ALBUQUERQUE, N.M. —Today, U.S. Senator Tom Udall issued a statement in support of the Navajo Nation's decision to pursue justice for ongoing damages due to last year's Gold King Mine accident, which sent 3 million gallons of toxic sludge coursing down the Animas and San Juan rivers and through the Navajo Nation.

"The Navajo people have been on the receiving end of devastating environmental disasters brought on by the federal government and private industry for far too long. The spill was an accident, but the EPA made several serious mistakes, and the Navajo Nation has every right to pursue its claims for damages in court. This was not a natural disaster, and the communities that were harmed by the toxic spill deserve compensation.

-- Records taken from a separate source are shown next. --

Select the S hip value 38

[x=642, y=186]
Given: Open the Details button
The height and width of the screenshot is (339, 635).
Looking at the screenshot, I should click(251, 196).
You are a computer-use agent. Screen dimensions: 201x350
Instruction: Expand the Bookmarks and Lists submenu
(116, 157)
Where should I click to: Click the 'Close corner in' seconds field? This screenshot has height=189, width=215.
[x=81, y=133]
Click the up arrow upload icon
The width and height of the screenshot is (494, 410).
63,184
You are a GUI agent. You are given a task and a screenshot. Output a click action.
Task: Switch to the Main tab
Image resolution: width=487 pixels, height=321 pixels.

"Last summer, I visited the area and met with President Begaye, Speaker Bates, Attorney General Branch, Gilbert Harrison, Chili Yazzie and others. The impact that this spill was having on farms, cultural traditions and the spirit of the people was devastating. Before then and since, I have been in frequent communication with both the Navajo Nation and the EPA to keep pushing to resolve these issues. I again spoke about this issue with both President Begaye and the Navajo Nation Council in July when I visited Window Rock to address the Council. I'm extremely disappointed that a year after the spill, the EPA still has not come close to fully compensating those who were harmed. That is way too long, and the Navajo people are understandably angry. I share their anger.

"As the lead Democrat on the Senate Interior Appropriations subcommittee, I have championed funding for long-term independent water quality monitoring for affected communities and pressed EPA to make good on its promises. I will continue to fight in Congress to help New Mexicans and the Navajo Nation recover from this disaster.

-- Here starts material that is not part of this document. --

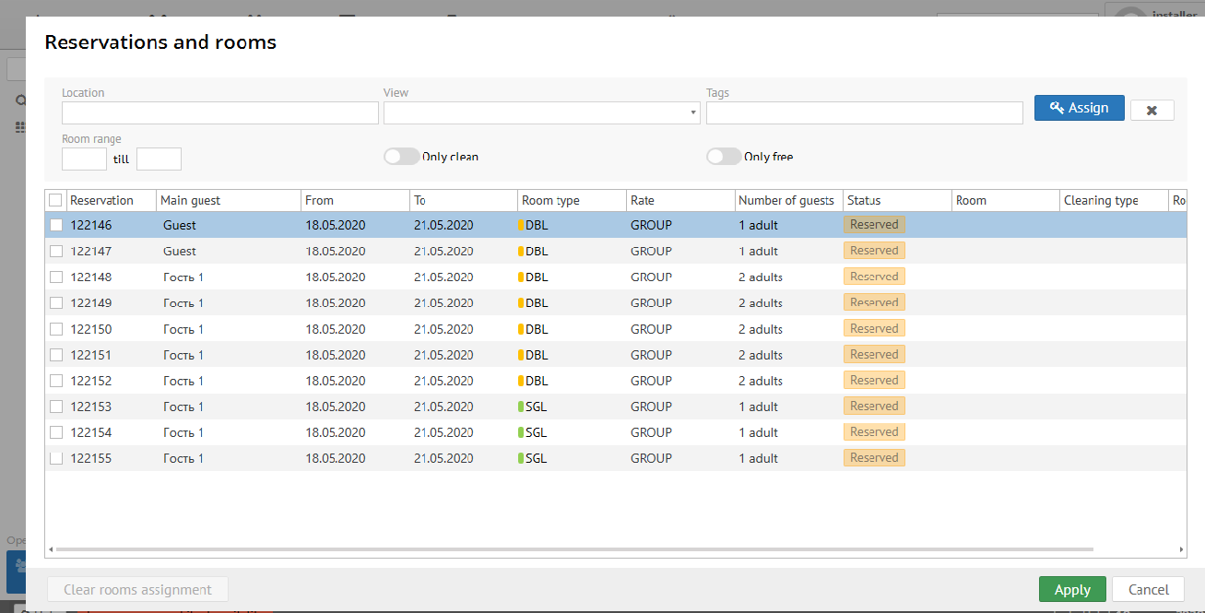The width and height of the screenshot is (1205, 613).
Task: Click the Reserved status badge of 122150
Action: 874,328
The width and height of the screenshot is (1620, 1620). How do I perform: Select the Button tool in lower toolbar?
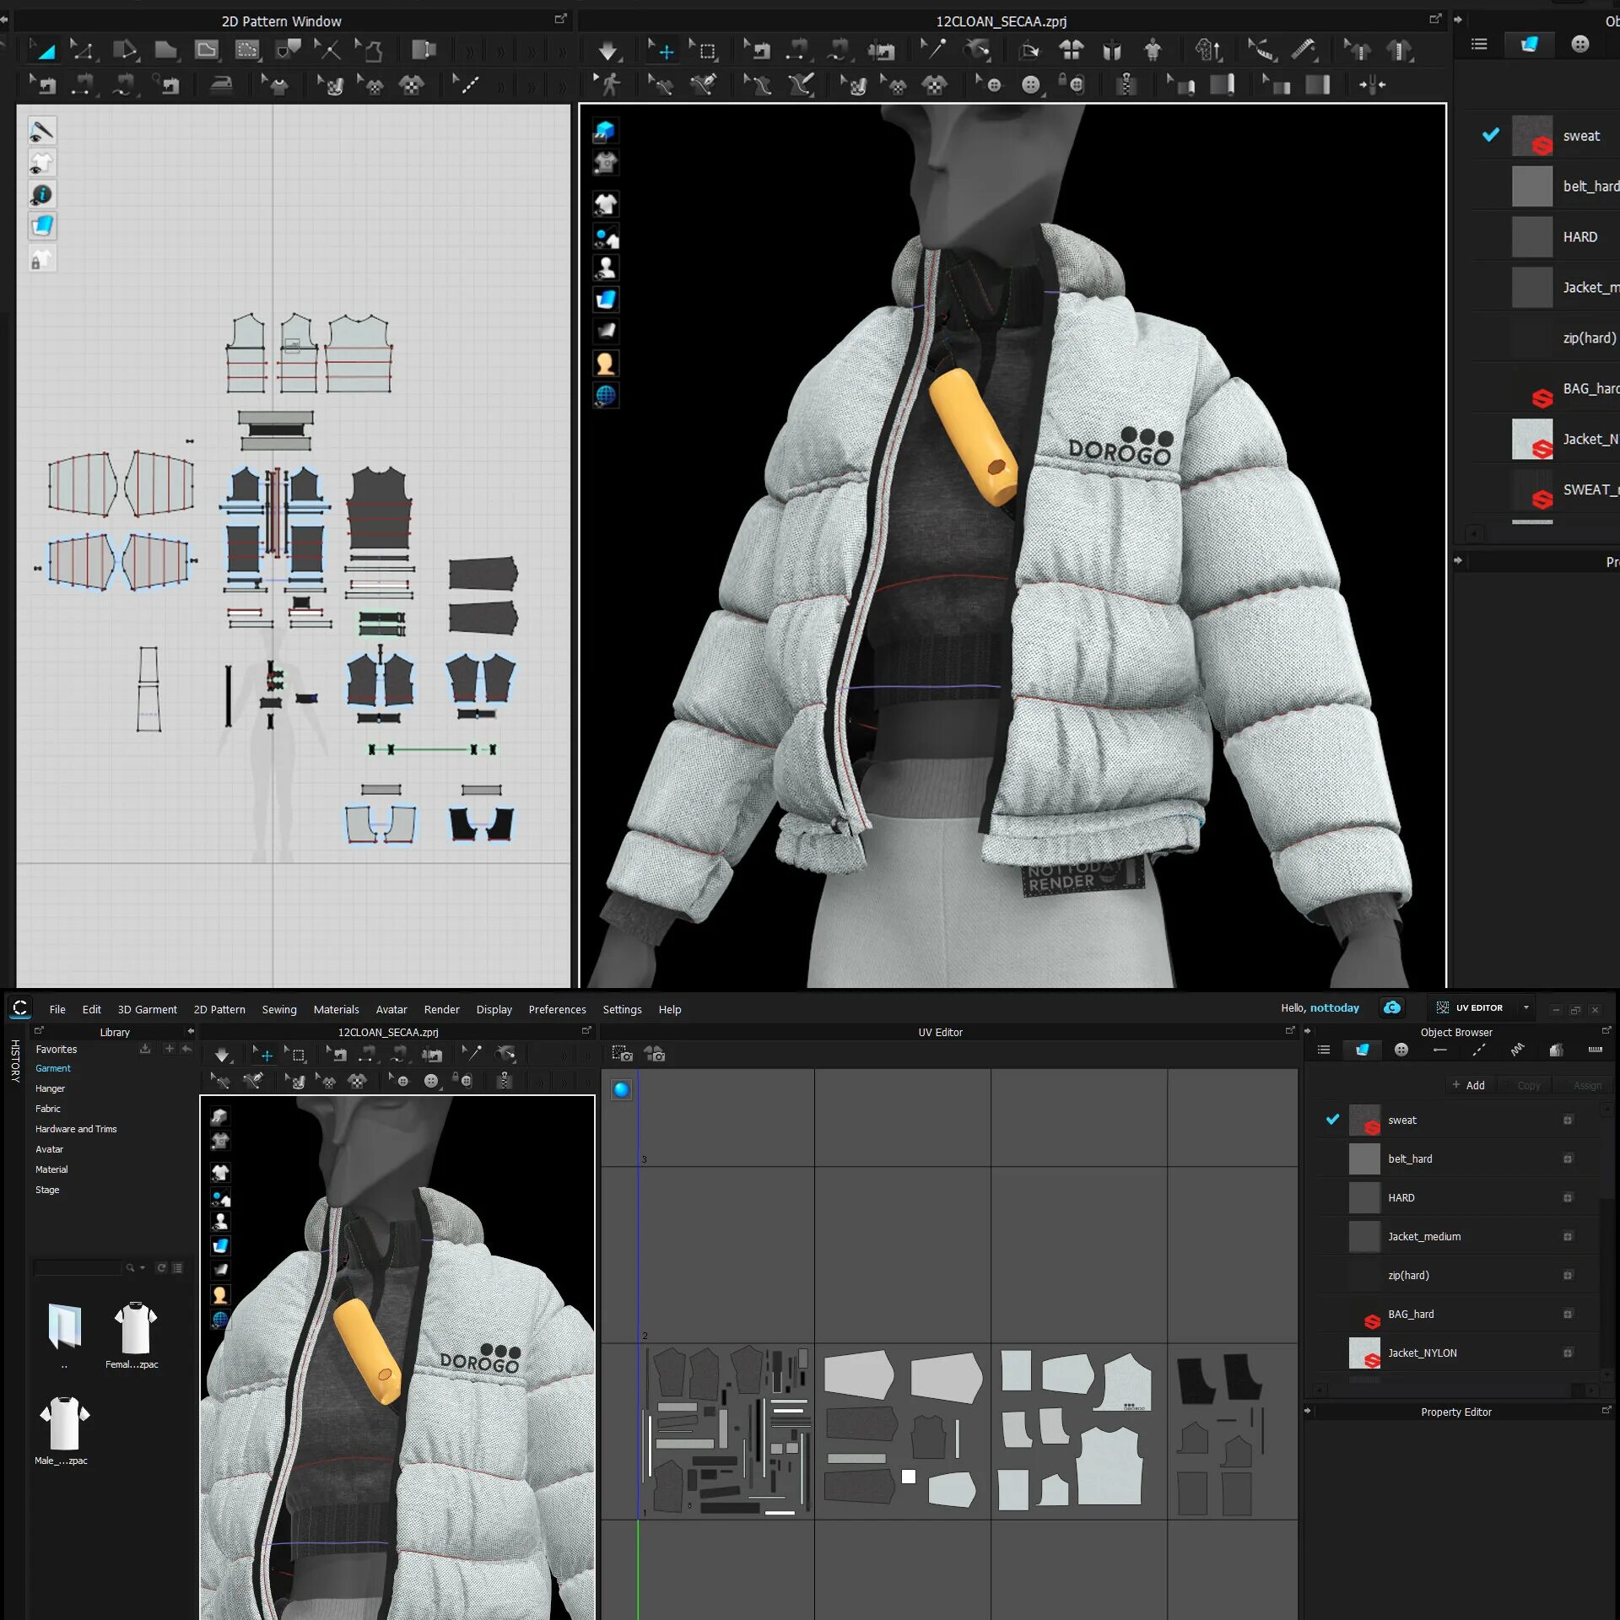pyautogui.click(x=431, y=1081)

"The Gold King Mine is now a poster child for the unacceptable toxic legacy posed by thousands of abandoned mines threatening waterways throughout the Rocky Mountains. As many as 500,000 abandoned mines - just like the Gold King - are ticking time bombs that continue to leak contamination into our limited water supplies. Hardrock mining companies have enjoyed a sweetheart deal for nearly 150 years, paying nothing for the minerals they extract from public land and walking away when they're done, leaving taxpayers on the hook for billions of dollars in cleanup. That's why I'm pushing to reform the 1872 Mining Law so that polluters - mining companies that profit from public lands - will pay to prevent and clean up pollution."

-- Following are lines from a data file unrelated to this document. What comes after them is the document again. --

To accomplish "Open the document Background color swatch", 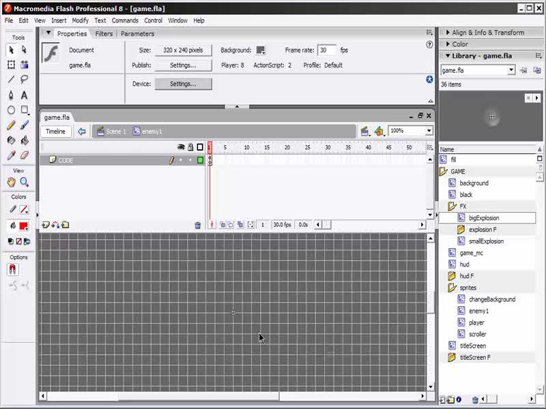I will click(x=261, y=50).
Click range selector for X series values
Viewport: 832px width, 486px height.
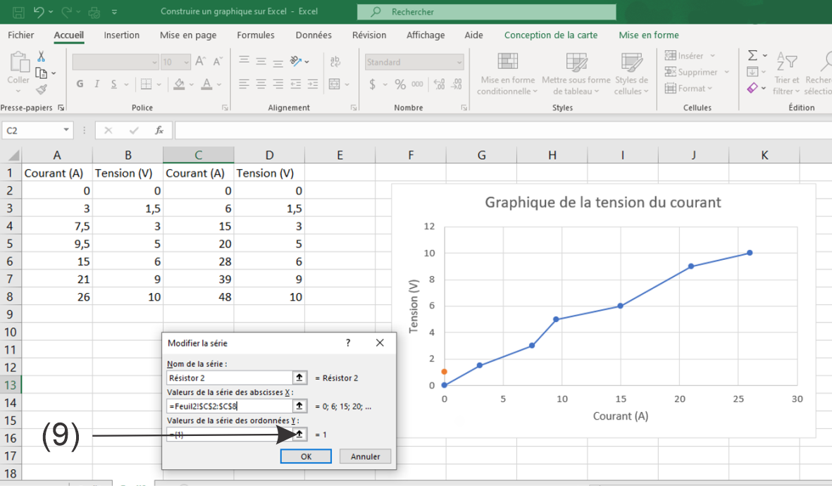300,406
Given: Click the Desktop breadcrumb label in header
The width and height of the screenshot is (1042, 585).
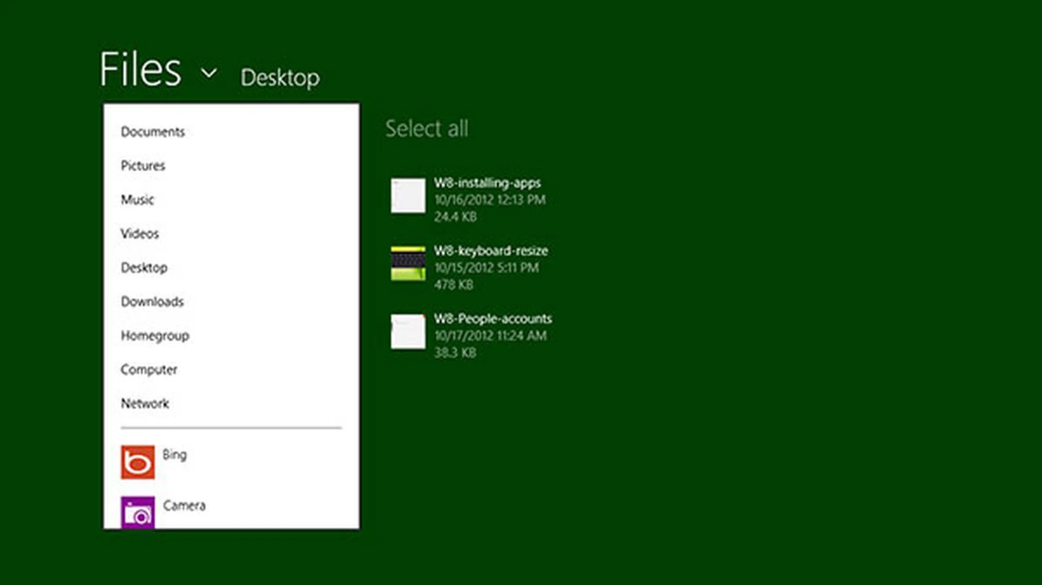Looking at the screenshot, I should 280,78.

Udall has introduced two bills in the Senate to compensate the Navajo Nation for damages from the Gold King Mine spill and prevent future spills, both cosponsored by U.S. Sen. Martin Heinrich

-The Gold King Mine Spill Recovery Act of 2015, which requires the EPA to compensate those who were impacted and work with the states and the Navajo Nation to fund and implement long-term water quality monitoring.

-The Hardrock Mining and Reclamation Act of 2015, which will ensure mining companies pay royalties for the privilege of extracting mineral resources from public lands.